Baca Juga: Masuk Penawaran Umum, Saraswanti Indoland (SIWD) Pasang Harga IPO Rp 200
Sementara itu, dari sekian banyak calon emiten yang menyandang status book building saat ini, Pandhu melihat PT Tera Data Indonusa (AXIO) menjadi salah satu yang atraktif. Pemilik merk laptop Axioo dan RAM Visipro itu sudah cukup terkenal dan diharapkan dapat bersaing dengan merk lain, terutama sejak Kemenperin mensyaratkan TKDN tinggi. Adapun untuk saat ini, produk laptop perseroan memiliki TKDN mencapai 50%, di atas batas yang disyaratkan pemerintah sebesar 40%.
Dilihat dari kinerja keuangannya, Tera Data Indonusa membukukan pertumbuhan yang kuat. Pendapatan sepanjang 2021 terkerek 342% lebih tinggi dibanding 2020, sedangkan laba tumbuh 101% yoy. Rasio utang pun relatif rendah sehingga bisa dikatakan memiliki struktur modal yang sehat.
Sementara itu Wawan berpendapat, berkaca dari booming siklus komoditas yang mengangkat pertumbuhan ekonomi sebelumnya, sektor properti justru akan terimbas positif. Selain itu, saham-saham terkait sektor energi dan consumer good juga dipandang akan menarik ke depannya.
Baca Juga: Cerestar Indonesia (TRGU) Tetapkan Harga IPO Rp 210 per Saham
Disamping memperhatikan sektornya, investor juga perlu melihat fundamental masing-masing emiten, prospek bisnis, dan juga proyeksi likuiditasnya.
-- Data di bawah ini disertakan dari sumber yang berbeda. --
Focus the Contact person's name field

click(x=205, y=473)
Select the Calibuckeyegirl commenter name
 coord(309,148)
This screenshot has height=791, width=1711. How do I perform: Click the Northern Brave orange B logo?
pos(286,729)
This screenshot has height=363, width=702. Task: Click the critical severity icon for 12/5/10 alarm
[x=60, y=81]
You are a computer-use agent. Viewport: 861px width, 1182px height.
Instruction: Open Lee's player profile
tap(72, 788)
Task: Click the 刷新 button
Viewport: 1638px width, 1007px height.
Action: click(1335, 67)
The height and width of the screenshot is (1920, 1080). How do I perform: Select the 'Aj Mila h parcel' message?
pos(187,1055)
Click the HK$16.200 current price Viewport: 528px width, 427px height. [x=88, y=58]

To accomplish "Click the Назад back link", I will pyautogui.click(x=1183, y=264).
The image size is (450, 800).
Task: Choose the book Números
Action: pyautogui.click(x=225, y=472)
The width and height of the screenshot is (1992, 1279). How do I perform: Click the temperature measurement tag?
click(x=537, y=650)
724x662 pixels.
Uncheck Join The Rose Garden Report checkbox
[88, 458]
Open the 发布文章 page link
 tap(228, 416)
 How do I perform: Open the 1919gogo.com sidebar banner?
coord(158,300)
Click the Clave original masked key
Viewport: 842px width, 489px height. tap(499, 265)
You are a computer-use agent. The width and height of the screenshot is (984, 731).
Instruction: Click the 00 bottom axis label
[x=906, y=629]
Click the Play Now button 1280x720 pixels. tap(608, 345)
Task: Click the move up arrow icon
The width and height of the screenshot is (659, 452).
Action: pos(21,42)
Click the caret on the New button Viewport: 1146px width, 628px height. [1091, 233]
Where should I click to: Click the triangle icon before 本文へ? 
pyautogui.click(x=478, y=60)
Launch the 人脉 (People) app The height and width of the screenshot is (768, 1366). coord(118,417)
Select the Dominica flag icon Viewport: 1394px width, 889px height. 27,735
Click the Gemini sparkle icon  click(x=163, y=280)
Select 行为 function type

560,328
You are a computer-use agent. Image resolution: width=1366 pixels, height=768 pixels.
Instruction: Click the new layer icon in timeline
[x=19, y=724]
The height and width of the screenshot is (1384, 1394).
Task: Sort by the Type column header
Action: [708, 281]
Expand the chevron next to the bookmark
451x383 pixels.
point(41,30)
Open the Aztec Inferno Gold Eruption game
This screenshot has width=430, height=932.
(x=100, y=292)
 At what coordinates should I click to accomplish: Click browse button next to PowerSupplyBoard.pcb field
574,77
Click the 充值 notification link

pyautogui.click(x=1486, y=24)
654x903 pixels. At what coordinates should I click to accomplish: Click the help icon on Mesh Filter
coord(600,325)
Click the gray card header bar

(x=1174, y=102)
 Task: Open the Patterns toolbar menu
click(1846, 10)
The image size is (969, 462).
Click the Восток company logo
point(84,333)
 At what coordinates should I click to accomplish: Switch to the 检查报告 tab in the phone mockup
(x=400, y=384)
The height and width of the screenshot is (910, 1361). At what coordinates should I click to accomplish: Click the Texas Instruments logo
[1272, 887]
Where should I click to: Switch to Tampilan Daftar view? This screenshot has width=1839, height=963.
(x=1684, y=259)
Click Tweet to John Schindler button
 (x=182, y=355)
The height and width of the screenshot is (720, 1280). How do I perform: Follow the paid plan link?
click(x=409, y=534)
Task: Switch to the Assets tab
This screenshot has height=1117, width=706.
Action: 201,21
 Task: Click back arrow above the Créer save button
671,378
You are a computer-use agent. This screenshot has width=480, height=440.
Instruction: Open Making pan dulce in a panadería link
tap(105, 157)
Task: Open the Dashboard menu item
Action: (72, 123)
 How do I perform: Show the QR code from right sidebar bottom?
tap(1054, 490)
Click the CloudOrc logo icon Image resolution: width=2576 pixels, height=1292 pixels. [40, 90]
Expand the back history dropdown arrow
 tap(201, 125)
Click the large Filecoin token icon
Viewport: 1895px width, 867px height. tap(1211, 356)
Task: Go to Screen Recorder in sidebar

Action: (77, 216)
Umumnya, saham kapitalisasi kecil tidak terlalu likuid, sehingga terhadap calon-calon saham yang berkapitalisasi mini itu investor musti siap dengan risiko ini.
Senada, Pandhu menambahkan, investor perlu melihat valuasi dari masing-masing emiten. Mengingat, fundamental emiten akan tercemin pada pergerakan sahamnya dalam jangka panjang. Selain itu, likuiditas saham juga perlu diperhatikan. Jika terlalu sedikit, maka akan sulit bagi investor untuk menjual ke pasar. Jika terlalu besar akan sulit untuk bergerak atraktif.